FM CME ASSESSORS BOARD (2024-2027)

Core FM CME Defined

Under the new Continuing Medical Education (CME) system, the Singapore Medical Council introduced the concept of core CME for Family Physicians. The College subsequently developed a five-criteria operational definition, published in the January–March 2002 issue of Singapore Family Physician and reproduced below.

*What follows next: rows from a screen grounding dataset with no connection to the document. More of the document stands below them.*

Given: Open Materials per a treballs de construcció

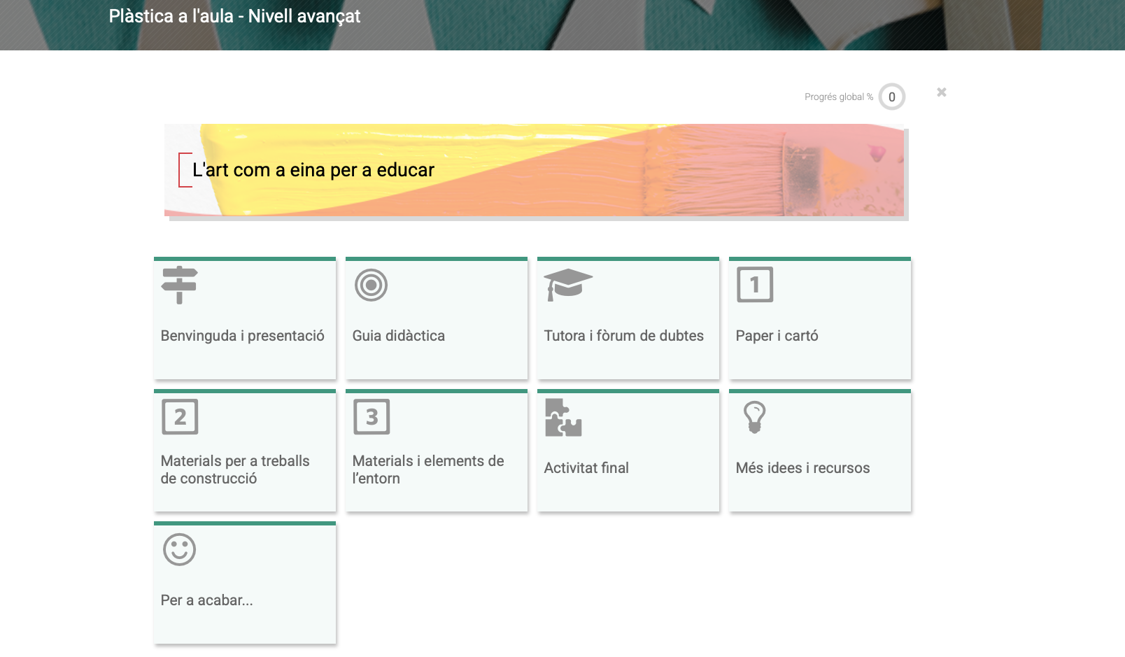Looking at the screenshot, I should pyautogui.click(x=235, y=469).
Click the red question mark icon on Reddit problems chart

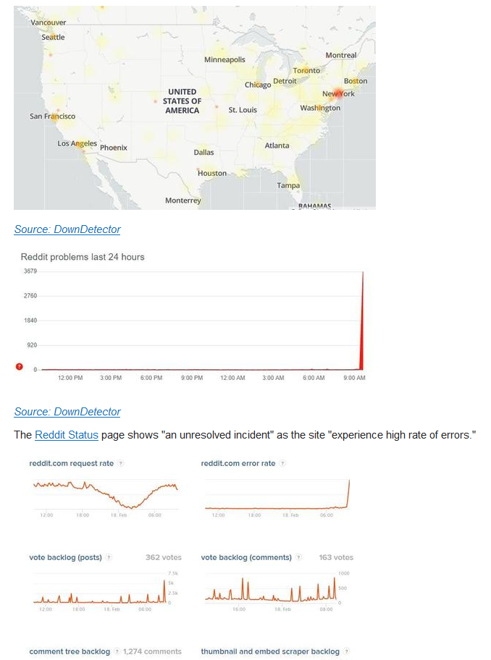pyautogui.click(x=20, y=367)
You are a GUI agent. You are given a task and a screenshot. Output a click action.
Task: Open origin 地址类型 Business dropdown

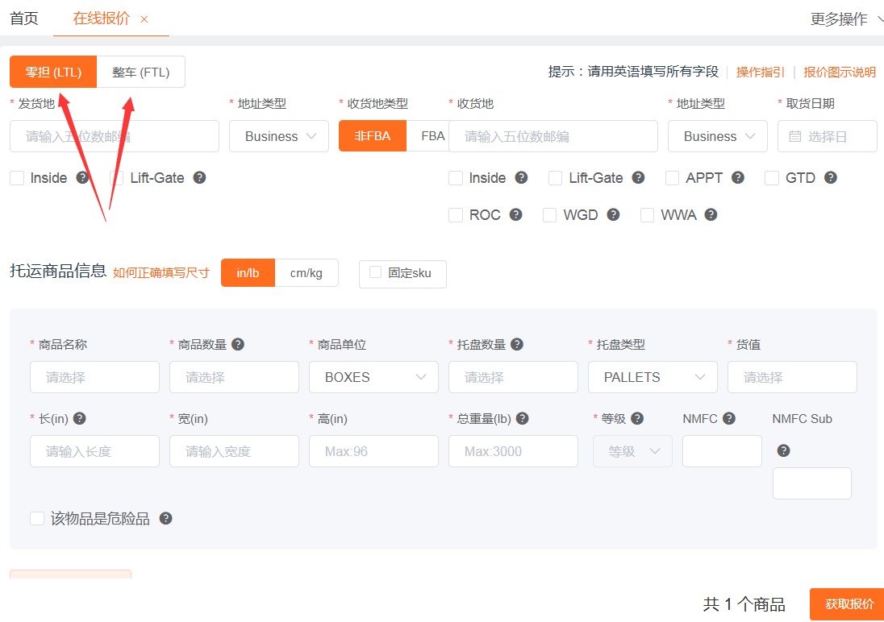pos(279,136)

Operational definition of Core CME

Core CME is defined as CME that fulfils all five of the following requirements:

  1. It has scientific and clinical content with a direct bearing on patient care.
  2. It has a direct bearing on family physicians’ ability to deliver patient care, including (but not limited to) laboratory investigations, practice management, and quality assurance.
  3. It demonstrates high educational, ethical, and medical standards, is based on proven theory and techniques, and is generally accepted by the medical community.
  4. It involves active input and/or participation by family physicians designated by the College of Family Physicians Singapore (CFPS) in the planning, organisation, and/or delivery of the programme.
  5. It is organised, co-organised, or endorsed by the CFPS as a core CME programme.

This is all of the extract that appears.